Исходный текст =>
В 1810–1820-х гг. аристократический синдром «безутешного индивидуализма», носителем которого был объявлен шатобриановский Рене, соприкоснувшись с байронизмом и чаттертонизмом, оформляется в социокультурную позицию, значительно повлиявшую на мировоззрение образованной светской молодежи, часто вовсе не аристократического происхождения. Парижский денди, с одной стороны, принимает новое умонастроение, с другой – испытывает, подобно байроновскому Чайльд Гарольду, равнодушие к своему окружению. Дендизм, как отказ от цивилизации, отрешенное отношение к жизни, приобретает новые черты, не меняя локализацию: молодой человек остается в своем кругу, но отделяет себя от него, надев маску презрения и снобизма. Негодование денди против новых порядков перерастает в надменное, подчас напускное позерство.

Данные =>
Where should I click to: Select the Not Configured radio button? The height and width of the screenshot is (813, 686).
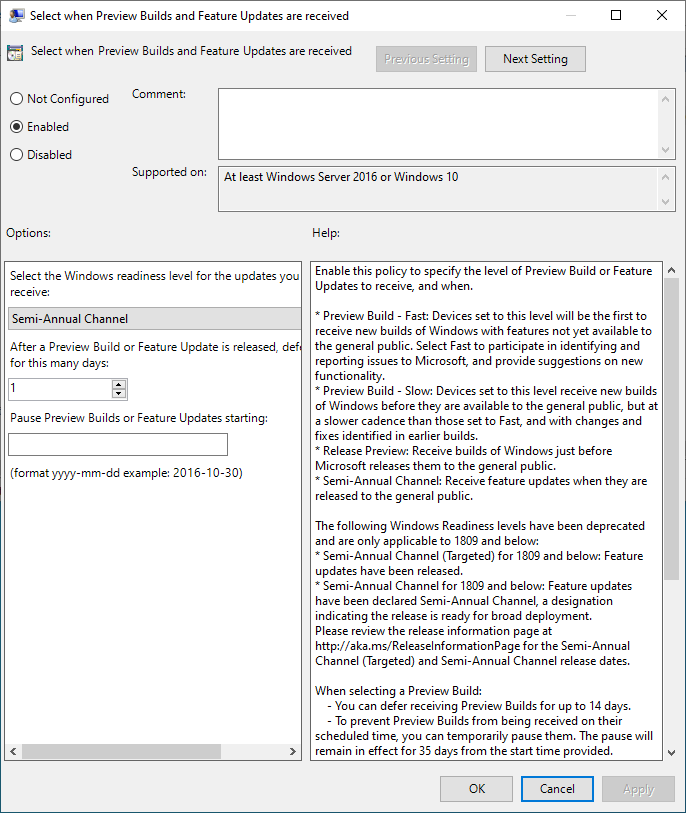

Инструкции к заданиям =>
- 1) Перепишите из текста о дендизме фрагмент между словами «В 1810–1820-х гг.» и «подчас напускное позерство.» включительно.
- 2) Допишите продолжение текста о дендизме, начиная сразу после его последнего предложения.

Ответы к заданиям =>
- 1)
В 1810–1820-х гг. аристократический синдром «безутешного индивидуализма», носителем которого был объявлен шатобриановский Рене, соприкоснувшись с байронизмом и чаттертонизмом, оформляется в социокультурную позицию, значительно повлиявшую на мировоззрение образованной светской молодежи, часто вовсе не аристократического происхождения. Парижский денди, с одной стороны, принимает новое умонастроение, с другой – испытывает, подобно байроновскому Чайльд Гарольду, равнодушие к своему окружению. Дендизм, как отказ от цивилизации, отрешенное отношение к жизни, приобретает новые черты, не меняя локализацию: молодой человек остается в своем кругу, но отделяет себя от него, надев маску презрения и снобизма. Негодование денди против новых порядков перерастает в надменное, подчас напускное позерство.

- 2)
Во французской литературе этой поры образ томящегося в бездействии молодого аристократа почти всегда несет на себе отпечаток скептицизма и налет  фрондерства. При этом парижский франт – скучающий завсегдатай салонов, наследник либертинов, отрицает не только революционную жертвенность и бунтарство, но и всякое политическое действие. Он с презрением относится как к «свету», с которым не может порвать, потому что кровно с ним связан, так и к малообразованному буржуазному сообществу, высокомерно взиравшему на обедневших дворян и культурных отщепенцев. Психологически точно настроение этой недовольной части общества передал Бенжамен Констан в романе «Адольф», опубликованном в 1816 году и обретшем в Европе необычайную популярность. Герой романа бездеятелен и пресыщен жизнью, находится в оппозиции к светской толпе, но негодует не столько против нее, сколько против самого себя, своей фальши и безучастности. Адольф – типичный представитель эгоцентрического дендизма байронического типа.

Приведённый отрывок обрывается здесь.